Julio Antonio Mella, escritor y periodista
La personalidad de Julio Antonio Mella es tan multifacética y abarcadora que con frecuencia no reparamos en una arista estrechamente imbricada en todo su hacer político: la del periodista y del prosista de combate.
En 1926 apareció en México su folleto El grito de los mártires, allí lanza una consigna que con su ejemplo revolucionario se encargaría de hacer realidad:«Hasta después de muertos somos útiles».
Solo 26 años vivió Mella: murió asesinado en México el 10 de enero de 1929. Destacado dirigente universitario y comunista, luchó tenazmente contra la dictadura del presidente Gerardo Machado. Fundó la Liga Antiimperialista y la Universidad Popular José Martí, figura además entre los miembros fundadores del Partido Comunista de Cuba en 1925.
Un año después, sometido a intensa persecución, se exilió en México. Desde la vecina nación ejerció el periodismo de combate en las páginas de El Machete, órgano del Partido Comunista de México, y de ¡Cuba Libre!, órgano de la Asociación de los Nuevos Emigrados Revolucionarios de Cuba.
Es en este último donde escribe:
El actual déspota de Cuba se ha querido hacer pasar como nacionalista. Ha llegado en su farsa hasta a hablar de la necesidad de abolir la Enmienda Platt. Este juego no engaña a nadie. El nacionalismo de Machado es el nacionalismo clásico de los fascistas europeos y de los agentes del capital imperialista en la América. Recuerdan con frases sonoras a los héroes, al pasado, y adoptan actitudes de un historicismo patriotero.

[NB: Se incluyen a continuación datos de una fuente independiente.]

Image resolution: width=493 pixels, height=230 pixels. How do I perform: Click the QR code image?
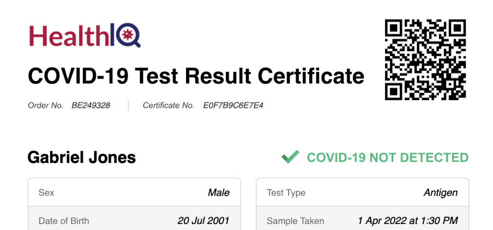coord(425,60)
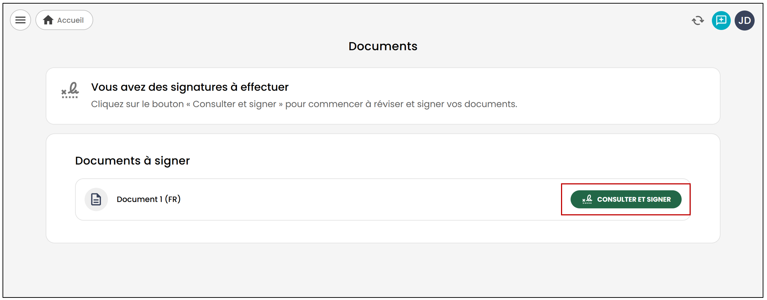Click the (FR) tag of Document 1
767x300 pixels.
coord(173,199)
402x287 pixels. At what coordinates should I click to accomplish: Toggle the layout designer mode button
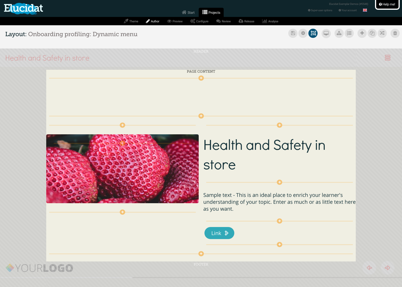(313, 33)
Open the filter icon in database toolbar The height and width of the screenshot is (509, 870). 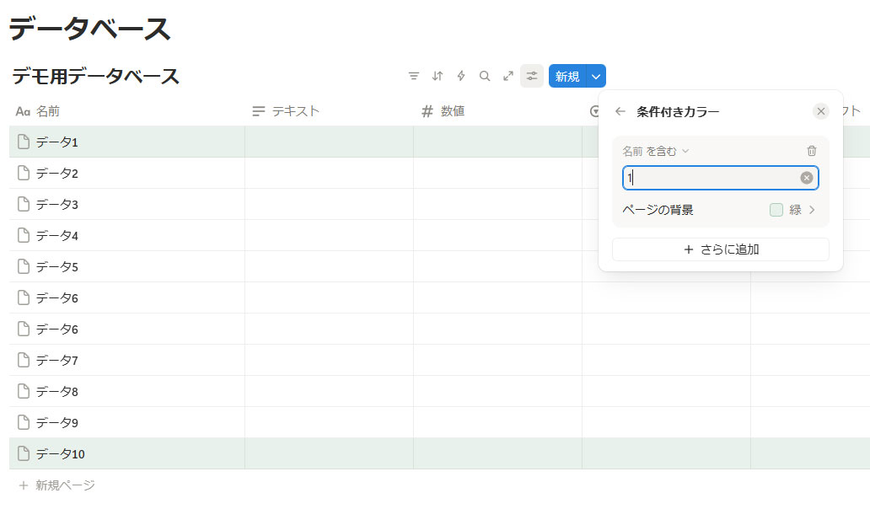[414, 76]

Pero mucho antes, en 1922, Mella asumió la administración de Alma Máter, en la cual publicó colaboraciones. Del primer número, de la ya casi nonagenaria revista de la Federación de Estudiantes Universitarios entresacamos un fragmento de su texto titulado «Nuestro credo».

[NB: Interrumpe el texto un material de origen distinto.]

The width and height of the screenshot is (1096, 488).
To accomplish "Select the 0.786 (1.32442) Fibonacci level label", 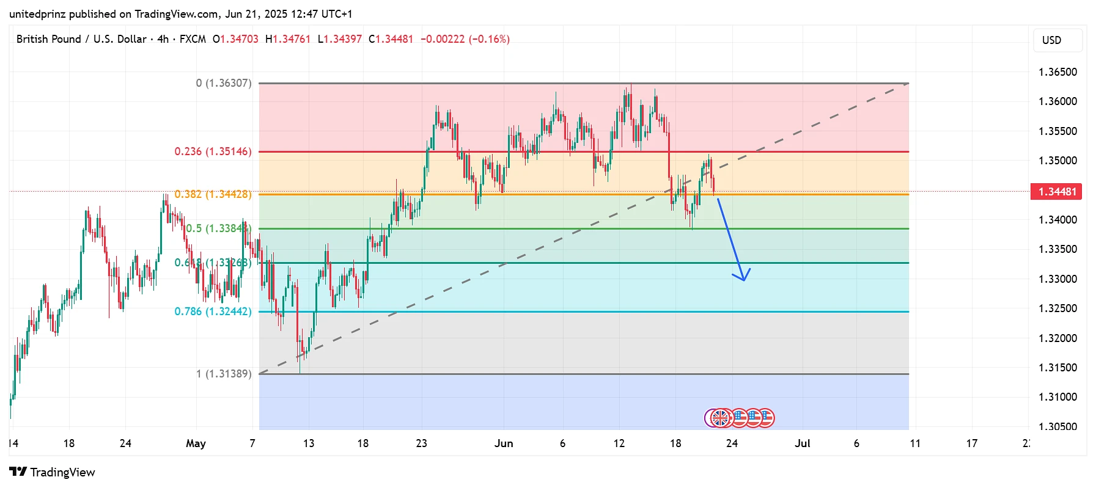I will click(213, 311).
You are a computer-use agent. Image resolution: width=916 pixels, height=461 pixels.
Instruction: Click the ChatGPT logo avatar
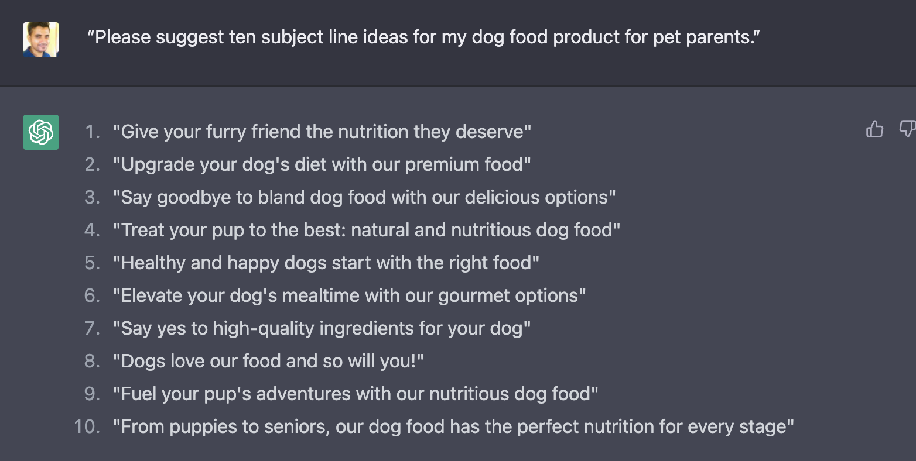pos(41,132)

Laboraremos por la unión de todos los estudiantes cubanos en una federación que nos haga fuertes y capaces, para defender nuestros derechos, para progresar, para aprender cuando jóvenes las conveniencias de la hermandad, de la unión, y así aprender a encontrar en el mañana la solución a nuestros problemas nacionales.
En Julio Antonio Mella se aunaron verbo y acción: el activista combatiente se nos revela como un periodista para quien la palabra debe ser intensa y directa, muy enfática y respaldada por el ejemplo personal.

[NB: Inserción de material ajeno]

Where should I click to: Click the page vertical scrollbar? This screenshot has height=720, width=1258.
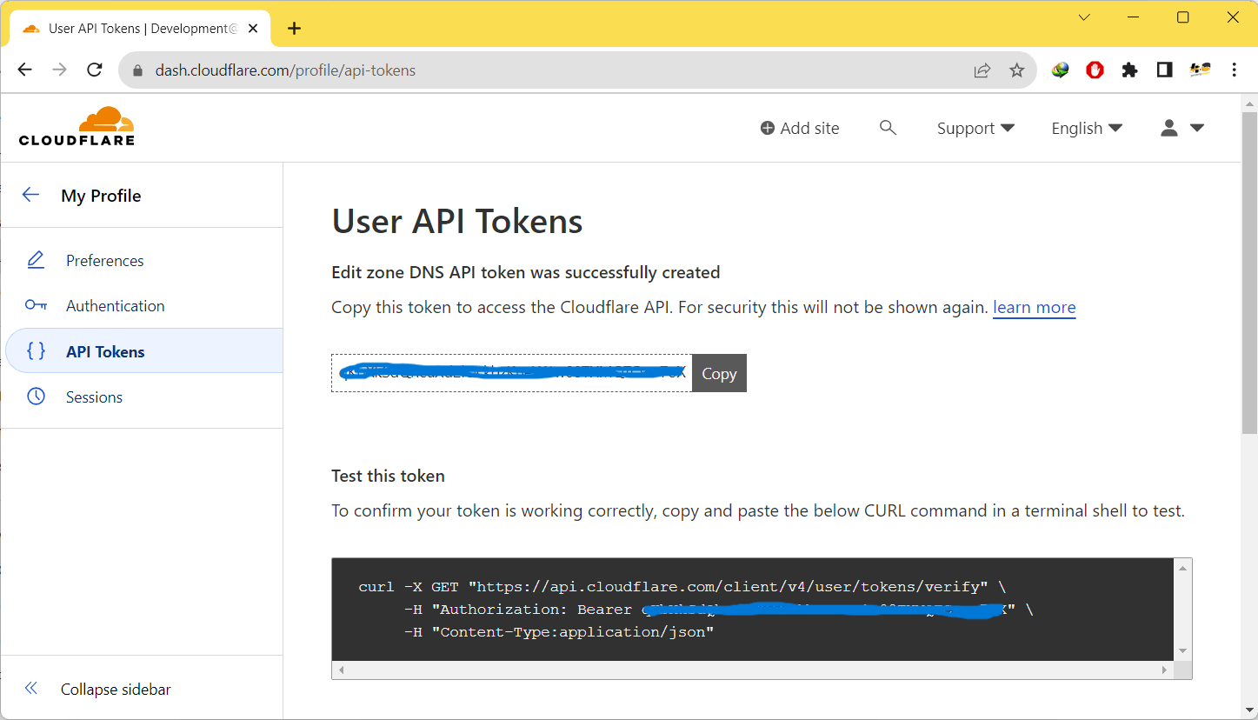(1248, 278)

Hace años se recopiló en un vasto volumen, bajo el título Documentos, la papelería de Mella. La revisión de sus cartas, proclamas, artículos, manifiestos, discursos y declaraciones, no solo descubre la madera del escritor político, también el afán por llevar a la prensa escrita su pensamiento, de manera que pudiera perdurar y ser útil a los revolucionarios que le sucederían, pues intuía —y motivos le sobraban para ello— una muerte temprana.
Vale cerrar este comentario con las palabras que su compañero de ideales, el doctor Juan Marinello, expresó:
El mejor Mella es, naturalmente, el de los artículos y manifiestos, los diagnósticos y los pronósticos, el que nos deja un pensamiento a la vez poderoso y dinámico, hondo y andador como los grandes ríos caudalosos, que lo sitúa entre los más altos guiadores de su tiempo cubano y americano.
A 108 años de su natalicio, el 25 de marzo de 1903, Julio Antonio Mella tiene aún mucho que expresar.